Di Madinah saat ini sedang tren permainan "al-Mizmar." Bentuk permainannya adalah menyalakan api dan menaburkan garam dan pasir di sekelilingnya. Kemudian sekelompok orang, yang tidak terlihat baik dan tidak peduli dengan ajaran Rasulullah Shallallahu 'Alaihi wa Sallam, datang lalu berputar mengelilingi api unggun dan menabuh beberapa alat musik seperti drum, tifa dan tamborin.
Mereka bertepuk tangan, menari, dan menyanyikan lagu-lagu bertemakan seksualitas dan berisi ajakan untuk mengikuti perasaan rindu, gairah, dan perbuatan haram. Inilah permainan al-Mizmar yang terkenal saat ini. Sayangnya, permainan seperti ini banyak dilakukan di berbagai distrik di Madinah, kota Rasulullah Shallallahu 'Alaihi wa Sallam, setiap tahun terutama saat merayakan hari-hari tertentu.
Saya telah menyampaikan kepada mereka perihal keharaman mengadakan permainan seperti itu karena mengandung kemungkaran, yang saya simpulkan dalam beberapa poin berikut:
1. Mereka menyalakan api dan menirukan kaum Majusi dan penyembah api lainnya, padahal kita telah dilarang untuk menirukan mereka.
2. Mereka berputar (tawaf) mengelilingi api sedangkan tidak ada syariat untuk berputar selain di Ka'bah ketika haji.

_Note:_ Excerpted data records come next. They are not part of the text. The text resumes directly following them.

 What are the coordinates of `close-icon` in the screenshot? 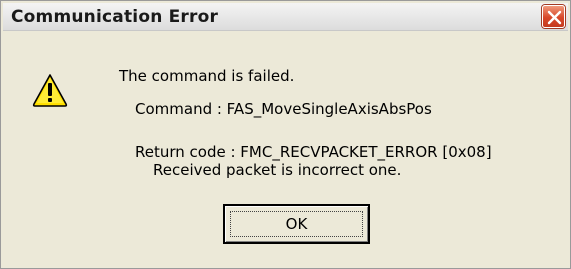 It's located at (554, 18).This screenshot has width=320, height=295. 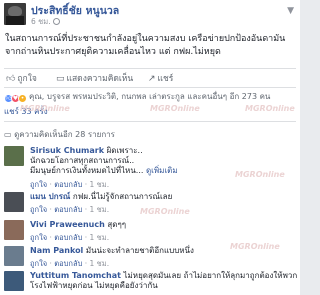 I want to click on comment-button: ▭ แสดงความคิดเห็น, so click(x=94, y=78).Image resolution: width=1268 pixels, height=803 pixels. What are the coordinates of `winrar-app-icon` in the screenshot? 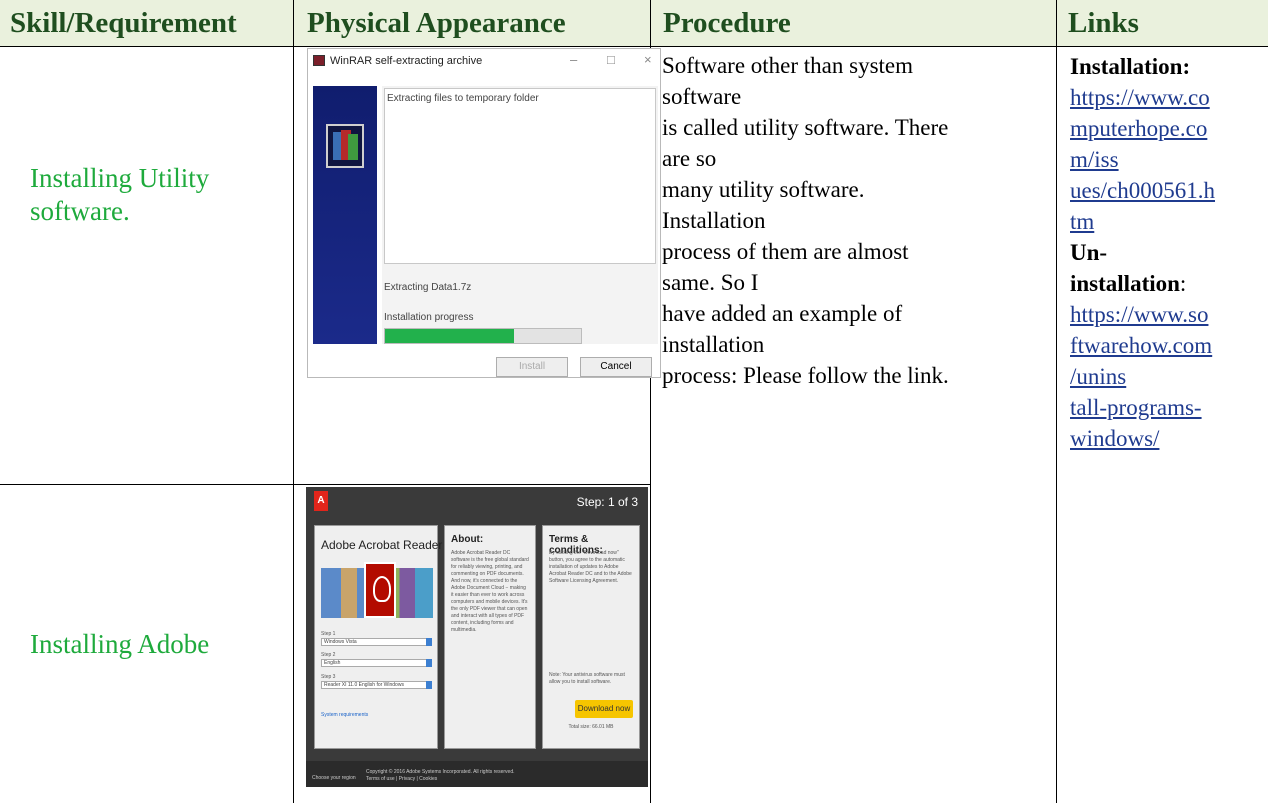 It's located at (319, 60).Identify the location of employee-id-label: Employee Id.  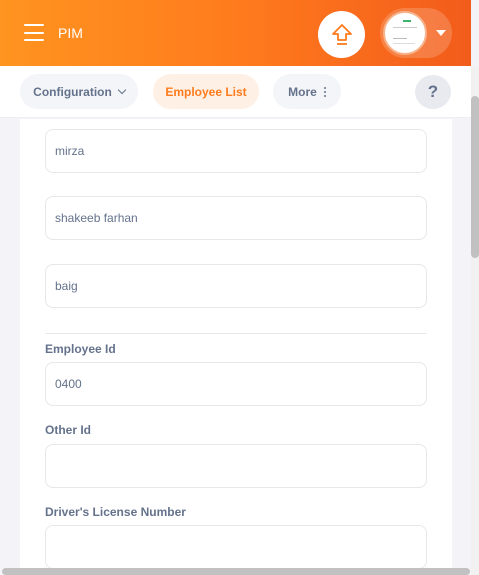
(80, 349).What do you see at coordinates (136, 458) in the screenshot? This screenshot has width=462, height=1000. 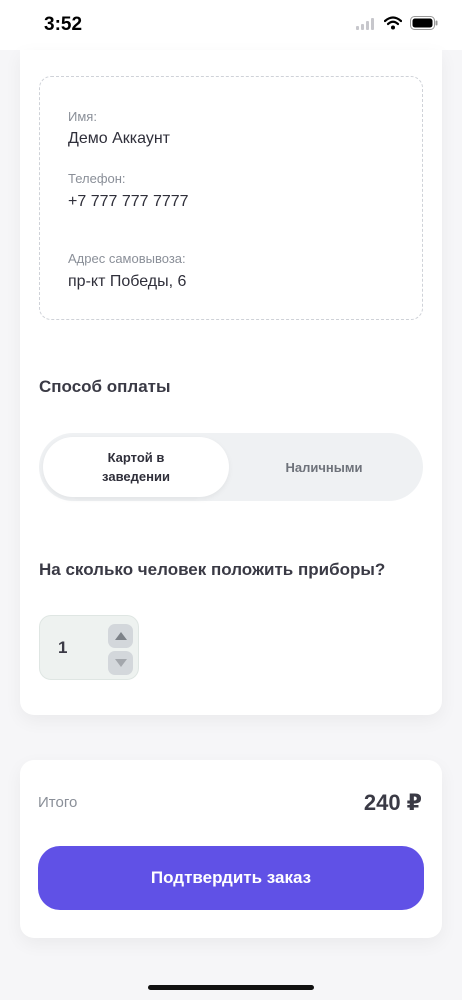 I see `pay-by-card-label-line1: Картой в` at bounding box center [136, 458].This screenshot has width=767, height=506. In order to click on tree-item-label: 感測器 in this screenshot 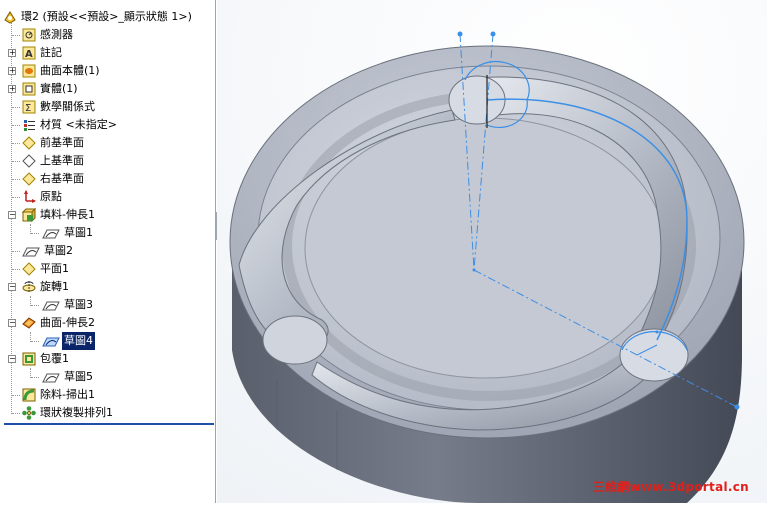, I will do `click(56, 34)`.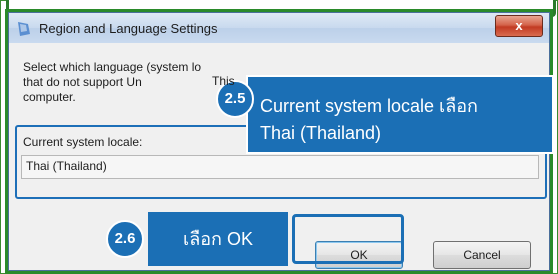 The image size is (558, 274). I want to click on current-locale-field: Thai (Thailand), so click(280, 167).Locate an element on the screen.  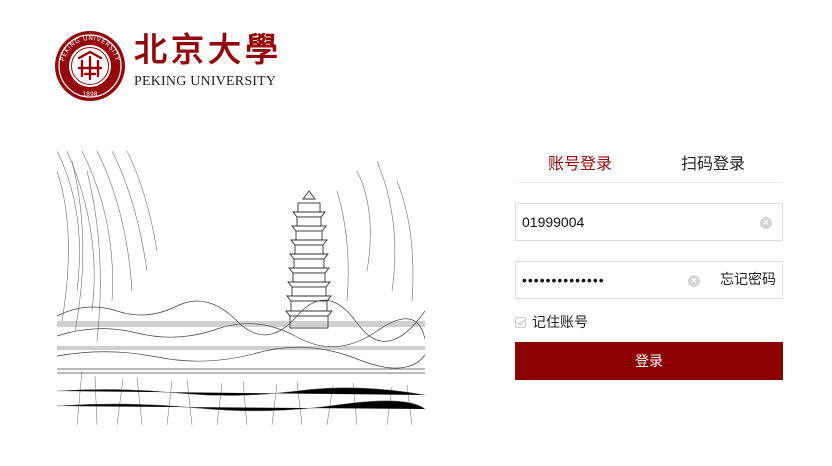
password-field: × 忘记密码 is located at coordinates (649, 280).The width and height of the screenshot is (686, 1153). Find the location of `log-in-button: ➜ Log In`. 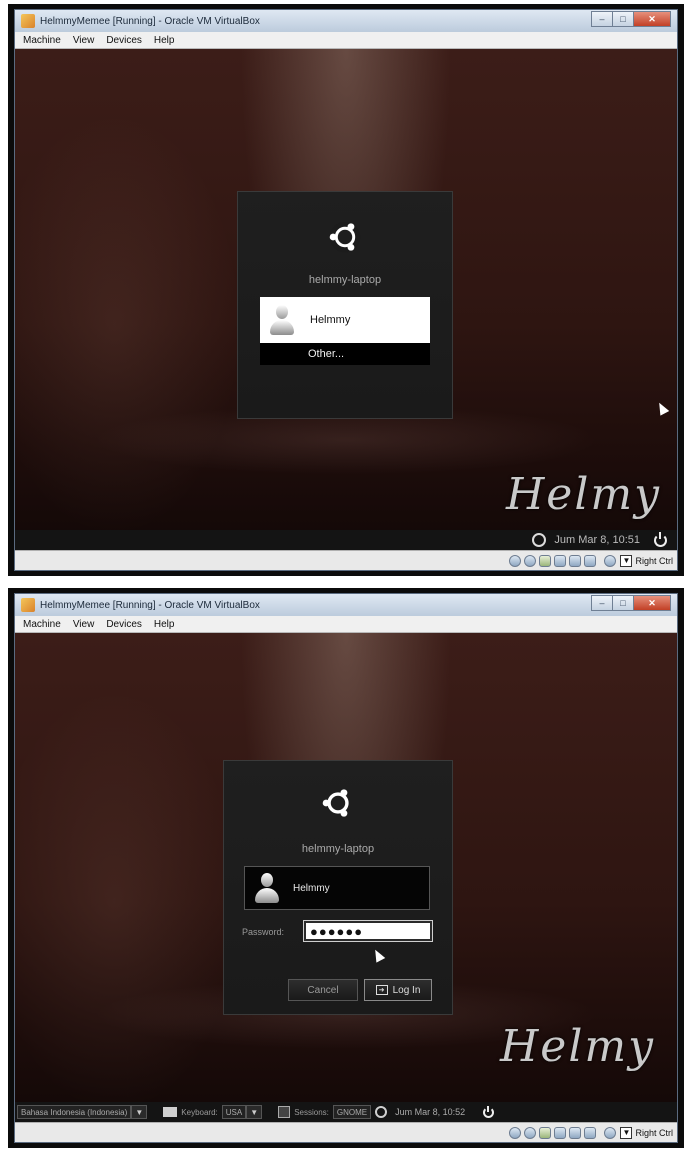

3. Mereka menggunakan alat musik yang keharamannya sudah jelas, seperti drum.
4. Mereka menari dan bertepuk tangan, padahal hal itu telah dilarang oleh syariat seperti yang Anda ketahui.
5. Mereka melantunkan lagu-lagu seksualitas yang berisi syair yang tidak layak dan mengajak untuk bercinta dan gairah terlarang.
Kami berharap Anda dapat memberikan penjelasan tentnang hukum syariat atas permainan ini, mengingat banyak orang melakukannya karena ada fatwa sebagian orang yang menghalalkan dan membolehkannya. Ini membuat mereka datang dan tidak ragu untuk ikut bermain. Ketika saya memperingatkan mereka tentang hal ini, mereka menantang saya untuk mendatangkan fatwa dari ulama yang terpercaya.
Permainan al-Mizmar seperti yang disebutkan adalah suatu kemungkaran yang wajib dilarang, dengan alasan-alasan yang disebutkan dalam pertanyaan.
Wabillahittaufiq, wa Shallallahu ‘ala Nabiyyina Muhammad wa Alihi wa Shahbihi wa Sallam.